Further to update on His Majesty’s Treasury (HMT’s) revised approach to the cryptoasset financial promotions regime, the Financial Conduct Authority (FCA) has now published an update reminding cryptoasset firms to prepare for the changes. 

The route to approve a financial promotion – whether a UK-registered or overseas firm – are set out as below.

“Subject to Parliamentary approval, when the regime comes into force, there will be four routes to communicating cryptoasset promotions to UK consumers:

  1. The promotion is communicated by an FCA-authorized person.
  2. The promotion is made by an unauthorized person but approved by an FCA-authorized person. Legislation is currently making its way through Parliament which, if made, would introduce a regulatory gateway that authorized firms will need to pass through in order to approve financial promotions for unauthorized persons.
  3. The promotion is communicated by a cryptoasset business registered under the MLRs with the FCA.
  4. The promotion otherwise complies with the conditions of an exemption in the Financial Promotion Order.”

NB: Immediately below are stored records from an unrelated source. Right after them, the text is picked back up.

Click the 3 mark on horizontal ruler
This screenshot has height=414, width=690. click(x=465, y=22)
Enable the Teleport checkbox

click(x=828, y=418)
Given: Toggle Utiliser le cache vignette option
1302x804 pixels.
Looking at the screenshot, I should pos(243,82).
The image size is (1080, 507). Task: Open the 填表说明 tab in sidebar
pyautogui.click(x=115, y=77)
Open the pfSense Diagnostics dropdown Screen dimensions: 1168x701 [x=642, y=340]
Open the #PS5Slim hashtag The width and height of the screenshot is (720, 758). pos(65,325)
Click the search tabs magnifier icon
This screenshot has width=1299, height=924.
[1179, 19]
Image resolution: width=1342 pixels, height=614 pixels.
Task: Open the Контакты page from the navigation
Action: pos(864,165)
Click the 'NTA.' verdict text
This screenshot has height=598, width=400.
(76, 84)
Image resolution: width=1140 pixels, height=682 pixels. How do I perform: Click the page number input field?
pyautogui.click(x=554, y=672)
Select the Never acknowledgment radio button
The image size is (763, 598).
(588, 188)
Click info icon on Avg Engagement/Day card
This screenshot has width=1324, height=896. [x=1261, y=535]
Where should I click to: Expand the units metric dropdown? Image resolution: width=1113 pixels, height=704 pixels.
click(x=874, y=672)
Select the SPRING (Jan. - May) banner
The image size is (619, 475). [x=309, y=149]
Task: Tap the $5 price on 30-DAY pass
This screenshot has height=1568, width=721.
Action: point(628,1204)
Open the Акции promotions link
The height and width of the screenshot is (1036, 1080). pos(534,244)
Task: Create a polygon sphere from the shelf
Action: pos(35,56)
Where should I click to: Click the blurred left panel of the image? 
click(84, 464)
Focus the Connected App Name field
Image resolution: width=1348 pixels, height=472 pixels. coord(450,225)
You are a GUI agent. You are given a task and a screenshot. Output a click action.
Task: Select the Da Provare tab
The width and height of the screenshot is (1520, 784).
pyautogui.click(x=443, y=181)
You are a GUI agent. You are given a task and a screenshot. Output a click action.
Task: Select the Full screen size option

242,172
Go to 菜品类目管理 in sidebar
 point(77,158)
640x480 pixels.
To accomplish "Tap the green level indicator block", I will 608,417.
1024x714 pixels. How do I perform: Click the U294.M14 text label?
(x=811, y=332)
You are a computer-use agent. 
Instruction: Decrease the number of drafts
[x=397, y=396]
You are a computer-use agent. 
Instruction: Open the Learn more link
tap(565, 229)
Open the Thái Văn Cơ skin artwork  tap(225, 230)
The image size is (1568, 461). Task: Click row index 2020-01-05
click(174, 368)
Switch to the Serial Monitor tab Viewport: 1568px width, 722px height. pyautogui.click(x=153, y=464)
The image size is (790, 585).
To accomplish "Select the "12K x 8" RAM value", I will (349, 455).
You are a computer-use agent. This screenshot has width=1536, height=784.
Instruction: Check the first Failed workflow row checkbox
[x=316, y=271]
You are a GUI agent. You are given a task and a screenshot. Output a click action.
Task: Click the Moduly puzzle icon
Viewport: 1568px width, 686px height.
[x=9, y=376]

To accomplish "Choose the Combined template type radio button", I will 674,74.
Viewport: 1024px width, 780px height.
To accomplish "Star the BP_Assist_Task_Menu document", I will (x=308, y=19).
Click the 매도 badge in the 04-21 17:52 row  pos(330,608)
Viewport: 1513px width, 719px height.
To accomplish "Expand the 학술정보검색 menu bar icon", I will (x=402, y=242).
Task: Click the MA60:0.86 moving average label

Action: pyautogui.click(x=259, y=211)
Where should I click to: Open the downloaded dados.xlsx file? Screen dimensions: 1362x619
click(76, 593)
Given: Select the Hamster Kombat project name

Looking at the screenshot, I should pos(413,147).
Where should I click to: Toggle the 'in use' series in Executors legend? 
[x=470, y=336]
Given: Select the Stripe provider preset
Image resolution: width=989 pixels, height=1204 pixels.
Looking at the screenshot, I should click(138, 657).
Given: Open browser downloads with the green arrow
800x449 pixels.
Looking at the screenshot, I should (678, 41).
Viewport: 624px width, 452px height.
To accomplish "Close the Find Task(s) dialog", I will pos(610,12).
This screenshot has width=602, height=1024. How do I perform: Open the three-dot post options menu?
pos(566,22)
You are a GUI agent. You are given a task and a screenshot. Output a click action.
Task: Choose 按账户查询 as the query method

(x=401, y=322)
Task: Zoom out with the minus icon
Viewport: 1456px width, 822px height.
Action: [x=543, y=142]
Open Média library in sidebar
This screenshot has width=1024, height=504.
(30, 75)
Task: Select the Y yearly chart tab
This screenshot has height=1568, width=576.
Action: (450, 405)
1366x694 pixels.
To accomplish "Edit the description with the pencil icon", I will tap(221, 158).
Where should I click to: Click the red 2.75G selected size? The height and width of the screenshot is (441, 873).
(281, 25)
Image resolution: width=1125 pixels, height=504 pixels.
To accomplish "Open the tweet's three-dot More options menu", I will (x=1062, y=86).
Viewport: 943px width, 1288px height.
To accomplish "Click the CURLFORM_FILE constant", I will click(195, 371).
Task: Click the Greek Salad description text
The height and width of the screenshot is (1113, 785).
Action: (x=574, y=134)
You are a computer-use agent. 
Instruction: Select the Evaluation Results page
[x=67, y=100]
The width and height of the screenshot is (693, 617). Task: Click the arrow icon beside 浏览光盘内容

Route three above would be the typical method for a UK-registered crypto firm to approve a promotion.

Cryptoasset firms that are already registered under the MLRs will be able to communicate their own financial promotions for cryptoassets, subject to complying with the conditions of the exemption and the relevant FCA rules.

They will not have to apply for any further permissions to communicate their own promotions.

In line with existing restrictions to the Financial and Services and Markets Act (FSMA), financial promotions that are not made using one of these routes will be in breach of Section 21 of the legislation. This is a criminal offence punishable by up to two years imprisonment.

We recommend that firms seeking FCA registration have a clearly documented process for approving a financial promotion, and an identified responsible person for oversight and control of this process.

Existing UK-registered crypto firms should also take a similar approach to documenting their process and allocate responsibility.

The FCA clarifies that it will assess as part of its “fit and proper” assessment:

  • When making a fit and proper assessment, the FCA will consider not only the fit and proper nature of the persons responsible for running the firm, but also the financial promotions associated with that firm.
  • The company should be able to meet its requirements at the point of application (i.e. systems controls and an identified responsible person).
  • As part of this assessment, the FCA will also consider whether the company is carrying on “business in the UK”. The strict obligations have not changed, but because the assessment now includes the activity of approving financial promotions, the regulator may set a higher standard for requiring firms to be established in the UK to ensure supervisory oversight.

The FCA website provides help with the registration process and feedback on good and poor quality applications.